--- Begin PASSAGE PROVIDED ---

We have been politely favored with a copy of the report of the committee appointed at the late meeting of the Gen. Grand Chapter, to notify the Hon. ROBERT P. DUNLAP of his election as G. G. H. Priest, and, in the event of his acceptance, to make arrangements for his installation. Regarding it as at least a semi-official notice that Comp. Dunlap has been duly qualified, and that he has entered upon the discharge of his official duties, we take great pleasure in laying it before our readers:

To the M. E. Gen. Grand Chapter:

BOSTON, DEC. 28, 1847.

In pursuance of their instructions, the undersigned, charged with the duty of notifying the Hon. ROBERT P. DUNLAP of his election to the office of Grand High Priest of the Gen. Grand Chapter, having attended to that duty, respectfully

REPORT:

That the distinguished Companion having signified his acceptance of the office to which he had been elected, and of his readiness to enter upon its duties, arrangements were made, through the courtesy of the M. E. Grand Chapter of Massachusetts, to have the ceremonies of installation take place in the city of Boston, on the 30th Nov. last.

--- End PASSAGE PROVIDED ---

* [WHAT THIS TASK INVOLVES]:
Answer these from the passage on Robert P. Dunlap's election:
(a) To what office was Dunlap elected?
(b) What place and date head the committee's report?
(c) In what city, and on what day, were the installation ceremonies set to take place?

--- Begin DATA LINES ---

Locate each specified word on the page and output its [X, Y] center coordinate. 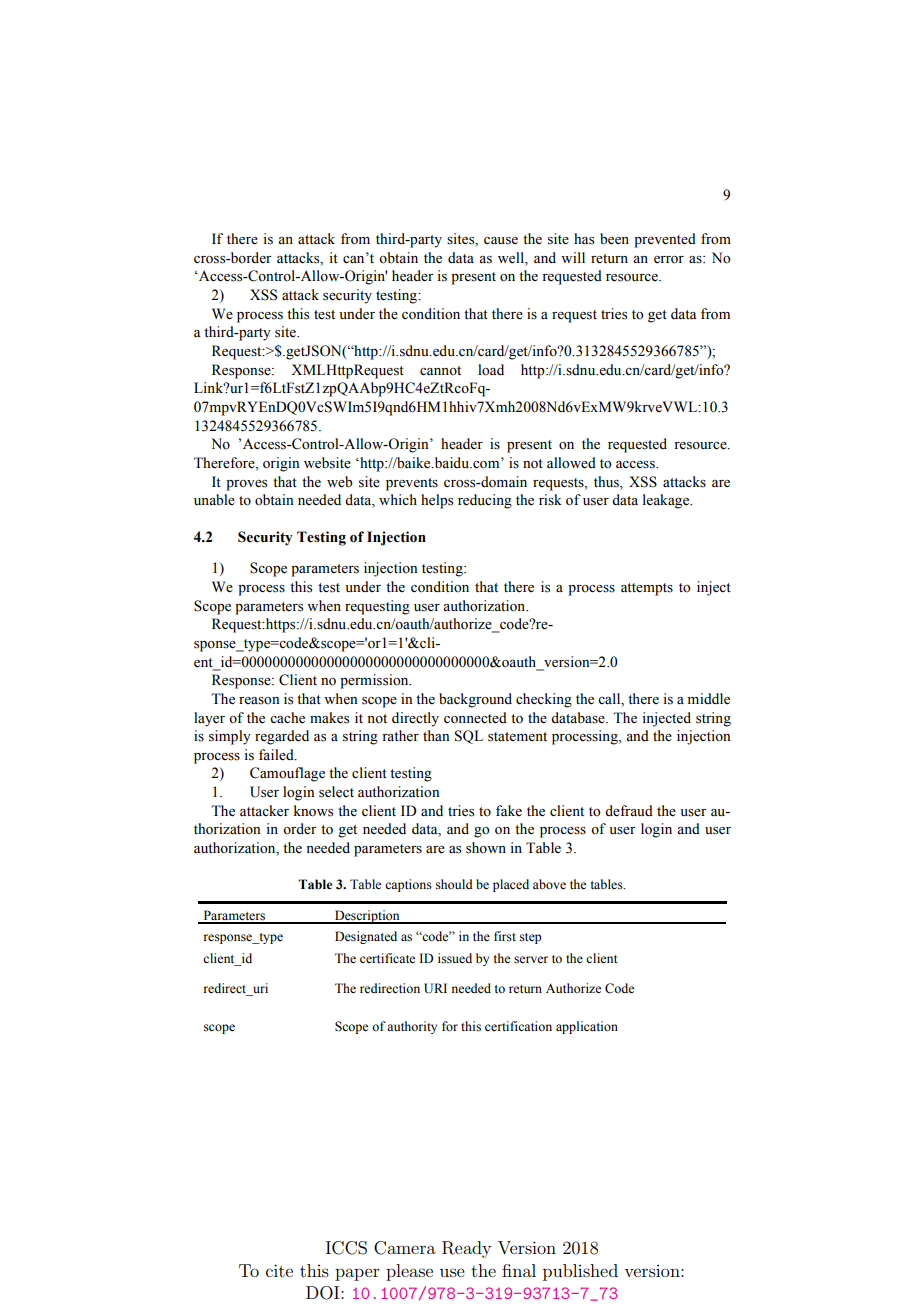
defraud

--- End DATA LINES ---

* [RESPONSE]:
(a) Grand High Priest of the Gen. Grand Chapter
(b) Boston, Dec. 28, 1847
(c) Boston, on the 30th of November